The sheer size of the dream interpretation space is nauseatingly voluminous. The probability of two dreams being identical is virtually infinitesimal, whence it is difficult to conceive of what an extensive dream-interpretation training set might look like. Again, there is no magic in AI. It cannot parse data outside of the span of its training universe. A machine trained in speech-to-text soundwave recognition will not be able to interpret a cat resting on its power supply in search of a warm surface to sleep on. So how would a dream-interpreting AI engine account for the carnal self of the dreamer?

What is more concerning here is the inherent loss-function of an erroneous result.

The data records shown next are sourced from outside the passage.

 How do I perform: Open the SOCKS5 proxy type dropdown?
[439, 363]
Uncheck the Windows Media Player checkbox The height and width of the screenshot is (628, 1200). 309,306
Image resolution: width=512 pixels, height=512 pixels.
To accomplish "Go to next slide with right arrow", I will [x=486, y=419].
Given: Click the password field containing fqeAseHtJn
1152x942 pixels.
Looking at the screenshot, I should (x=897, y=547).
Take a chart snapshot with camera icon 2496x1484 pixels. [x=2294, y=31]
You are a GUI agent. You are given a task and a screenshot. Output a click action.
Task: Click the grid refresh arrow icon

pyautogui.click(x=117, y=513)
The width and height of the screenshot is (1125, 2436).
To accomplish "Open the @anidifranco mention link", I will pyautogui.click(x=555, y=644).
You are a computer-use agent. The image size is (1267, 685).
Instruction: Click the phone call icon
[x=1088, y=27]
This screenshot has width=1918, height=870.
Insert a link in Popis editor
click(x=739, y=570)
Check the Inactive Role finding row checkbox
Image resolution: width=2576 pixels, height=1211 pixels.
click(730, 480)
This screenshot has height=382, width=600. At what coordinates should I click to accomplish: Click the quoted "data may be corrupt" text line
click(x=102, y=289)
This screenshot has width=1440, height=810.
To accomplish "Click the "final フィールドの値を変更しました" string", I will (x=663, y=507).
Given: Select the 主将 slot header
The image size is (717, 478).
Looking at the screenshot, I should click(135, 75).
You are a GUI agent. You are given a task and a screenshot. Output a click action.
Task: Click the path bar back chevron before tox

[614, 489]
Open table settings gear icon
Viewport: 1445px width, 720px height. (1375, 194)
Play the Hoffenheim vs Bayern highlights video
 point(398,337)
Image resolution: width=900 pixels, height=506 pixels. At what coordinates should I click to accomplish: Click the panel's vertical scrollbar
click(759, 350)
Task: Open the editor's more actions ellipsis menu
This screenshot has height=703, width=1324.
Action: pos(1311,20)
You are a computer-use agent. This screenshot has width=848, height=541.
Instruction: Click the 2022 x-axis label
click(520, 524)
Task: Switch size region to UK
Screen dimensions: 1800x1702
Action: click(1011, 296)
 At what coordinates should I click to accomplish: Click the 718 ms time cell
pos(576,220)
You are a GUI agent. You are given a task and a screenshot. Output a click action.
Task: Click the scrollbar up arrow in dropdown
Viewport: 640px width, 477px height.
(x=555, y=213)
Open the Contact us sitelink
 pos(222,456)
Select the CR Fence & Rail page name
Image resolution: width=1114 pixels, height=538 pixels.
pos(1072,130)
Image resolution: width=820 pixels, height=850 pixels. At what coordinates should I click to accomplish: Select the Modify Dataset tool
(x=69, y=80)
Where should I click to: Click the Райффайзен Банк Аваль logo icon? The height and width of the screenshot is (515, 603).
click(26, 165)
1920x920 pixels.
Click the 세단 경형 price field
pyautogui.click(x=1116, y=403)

If the machine gets the interpretation wrong, consider the cost to the dreamer. Are they going to divorce their spouse or quit their job? Ultimately the AI has nothing to lose, it is just following orders. The same is certainly not true for the dreamer.

If there is anything the reader should take away from this note, it is that the task of the dream interpreter is a tall one. If a person decides to map all the apparent ingredients (this note kindly skips out on the unapparent elements of dream interpretation) and mechanically enumerate the possible interpretations of a dream, not only would the list be non-exhaustive, it would contain a plethora of diametrically opposed interpretations. Feeding an AI engine all the dream-science research in the world, all the social media content published by the dreamer and all the electronically available Tafaasir texts, in aggregate would still produce a catalog of potential interpretations with little probabilistic context.

So which one would the dreamer pick? The answer is simple, save your breath, find a qualified Islamic scholar to do it for you.

1 thought on “Combinatorial Explosion in Dream Interpretation

  1. Shahid Quadri

    I was wondering if the dreamer had a dream for someone else as that sometimes happens. Even if the dreamers information from all sources and all of Ibn Sirans and all other Islamic scholarly books were feed into the AI, how could the AI know this dream was a message for someone else?